Apache Flink is a stream processing framework that can also handle batch tasks. It considers batches to simply be data streams with finite boundaries, and thus treats batch processing as a subset of stream processing. This stream-first approach to all processing has a number of interesting side effects.

This stream-first approach has been called the Kappa architecture, in contrast to the more widely known Lambda architecture (where batching is used as the primary processing method with streams used to supplement and provide early but unrefined results). Kappa architecture, where streams are used for everything, simplifies the model and has only recently become possible as stream processing engines have grown more sophisticated.

The four cornerstones on which Flink is built

  1. Streaming
  2. State
  3. Time
  4. Snapshots

Real-time Stream Processors

Advanced stream processors allow you to perform a wide range of tasks including:

  • Windowed aggregations (e.g., count pageviews per minute)
  • Stream-to-table joins (e.g., enrich clickstream data with user profiles)
  • Event filtering and deduplication
  • Resilience to late or out-of-order data

Stream processing frameworks are purpose-built to manage state, ordering, and fault tolerance at scale.

Streaming

streaming

  • A stream is a sequence of events
  • Business data is always a stream: bounded or unbounded
  • For Flink, batch processing is just a special case in the runtime

Although built as a generic data processor, Flink’s native support of unbounded streams contributed to its popularity as a stream processor.
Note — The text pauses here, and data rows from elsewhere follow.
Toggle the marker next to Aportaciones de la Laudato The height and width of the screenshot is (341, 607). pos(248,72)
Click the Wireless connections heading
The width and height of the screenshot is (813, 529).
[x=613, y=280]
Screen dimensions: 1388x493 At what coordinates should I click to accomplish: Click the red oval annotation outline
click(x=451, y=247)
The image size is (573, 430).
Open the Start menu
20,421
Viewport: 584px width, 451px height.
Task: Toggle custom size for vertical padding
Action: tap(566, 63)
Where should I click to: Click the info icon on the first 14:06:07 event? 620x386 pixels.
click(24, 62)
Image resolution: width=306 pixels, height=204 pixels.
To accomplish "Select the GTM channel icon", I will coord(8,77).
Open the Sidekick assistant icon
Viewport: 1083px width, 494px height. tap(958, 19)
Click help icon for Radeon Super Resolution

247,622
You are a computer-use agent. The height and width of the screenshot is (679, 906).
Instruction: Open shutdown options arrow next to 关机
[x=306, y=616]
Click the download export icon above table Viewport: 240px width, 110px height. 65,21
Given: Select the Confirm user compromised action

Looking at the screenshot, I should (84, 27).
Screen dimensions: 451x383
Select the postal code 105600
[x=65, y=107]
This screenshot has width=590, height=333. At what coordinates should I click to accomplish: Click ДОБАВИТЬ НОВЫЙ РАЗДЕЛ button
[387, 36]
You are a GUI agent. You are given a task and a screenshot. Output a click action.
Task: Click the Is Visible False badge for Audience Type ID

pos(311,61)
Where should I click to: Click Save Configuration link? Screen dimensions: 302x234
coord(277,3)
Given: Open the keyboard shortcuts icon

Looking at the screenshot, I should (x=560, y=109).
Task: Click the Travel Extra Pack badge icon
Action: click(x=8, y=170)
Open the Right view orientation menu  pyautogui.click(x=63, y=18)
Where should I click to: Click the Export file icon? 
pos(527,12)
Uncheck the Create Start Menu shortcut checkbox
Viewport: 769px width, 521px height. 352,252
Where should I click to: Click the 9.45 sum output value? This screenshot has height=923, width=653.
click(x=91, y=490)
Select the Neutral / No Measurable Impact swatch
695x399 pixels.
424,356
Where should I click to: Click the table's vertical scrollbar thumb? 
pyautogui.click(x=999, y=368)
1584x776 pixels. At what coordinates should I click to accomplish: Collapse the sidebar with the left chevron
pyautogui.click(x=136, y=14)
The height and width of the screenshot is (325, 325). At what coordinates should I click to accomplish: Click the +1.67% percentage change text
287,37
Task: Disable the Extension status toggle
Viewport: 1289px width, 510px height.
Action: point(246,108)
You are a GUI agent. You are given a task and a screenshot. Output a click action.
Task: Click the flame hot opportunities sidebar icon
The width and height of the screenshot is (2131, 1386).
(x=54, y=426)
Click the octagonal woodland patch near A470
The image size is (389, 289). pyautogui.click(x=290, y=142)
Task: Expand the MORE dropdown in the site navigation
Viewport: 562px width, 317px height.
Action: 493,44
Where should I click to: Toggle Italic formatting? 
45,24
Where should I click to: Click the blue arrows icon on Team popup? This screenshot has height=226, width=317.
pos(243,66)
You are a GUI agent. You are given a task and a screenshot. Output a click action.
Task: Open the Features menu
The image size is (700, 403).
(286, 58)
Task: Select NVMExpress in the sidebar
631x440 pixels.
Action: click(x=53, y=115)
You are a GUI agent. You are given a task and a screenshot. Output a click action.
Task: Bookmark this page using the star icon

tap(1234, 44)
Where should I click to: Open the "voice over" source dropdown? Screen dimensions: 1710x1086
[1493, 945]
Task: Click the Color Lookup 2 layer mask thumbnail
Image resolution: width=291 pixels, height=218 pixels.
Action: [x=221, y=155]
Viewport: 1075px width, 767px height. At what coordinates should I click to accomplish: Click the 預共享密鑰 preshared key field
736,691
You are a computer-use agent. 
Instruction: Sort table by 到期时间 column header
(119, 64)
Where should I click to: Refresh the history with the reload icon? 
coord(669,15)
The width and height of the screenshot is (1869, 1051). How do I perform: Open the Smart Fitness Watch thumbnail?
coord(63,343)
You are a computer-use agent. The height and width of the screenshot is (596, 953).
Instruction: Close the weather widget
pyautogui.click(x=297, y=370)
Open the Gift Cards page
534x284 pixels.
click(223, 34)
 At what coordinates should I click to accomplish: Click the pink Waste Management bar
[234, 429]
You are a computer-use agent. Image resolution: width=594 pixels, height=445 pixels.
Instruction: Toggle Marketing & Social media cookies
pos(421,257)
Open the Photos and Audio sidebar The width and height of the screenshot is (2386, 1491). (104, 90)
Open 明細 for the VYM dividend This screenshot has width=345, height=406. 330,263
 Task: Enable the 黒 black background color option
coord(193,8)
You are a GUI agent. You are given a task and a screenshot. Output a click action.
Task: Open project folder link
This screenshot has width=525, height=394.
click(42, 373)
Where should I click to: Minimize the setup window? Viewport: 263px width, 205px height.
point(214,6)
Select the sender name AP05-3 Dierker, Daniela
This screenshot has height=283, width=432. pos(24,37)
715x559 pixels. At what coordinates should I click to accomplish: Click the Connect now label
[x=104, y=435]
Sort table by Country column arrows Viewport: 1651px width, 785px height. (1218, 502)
Flink’s common use cases are very similar to Kafka’s use cases, although Flink and Kafka serve slightly different purposes. Kafka usually provides the event streaming while Flink is used to process data from that stream. Flink and Kafka are commonly used together for:

  • Batch processing: Flink is good at processing bounded data sets, suitable for traditional batch processing tasks.
  • Stream processing: Flink handles unbounded data streams for continuous, real-time processing.
  • Event-driven applications: Flink’s event stream capabilities make it valuable for fraud detection, credit card systems, and process monitoring.
  • Update stateful applications (savepoints): Flink’s stateful processing and savepoints ensure consistency during updates or failures.
  • Streaming applications: Real-time data processing to complex event pattern detection.
  • Data analytics (batch, streaming): Ideal for real-time and historical data analysis.
  • Data pipelines/ETL: Flink is used in building pipelines for ETL processes.

Others

  • A consequence of using the "group by" operation in Flink is: Messages will be repartitioned across the cluster.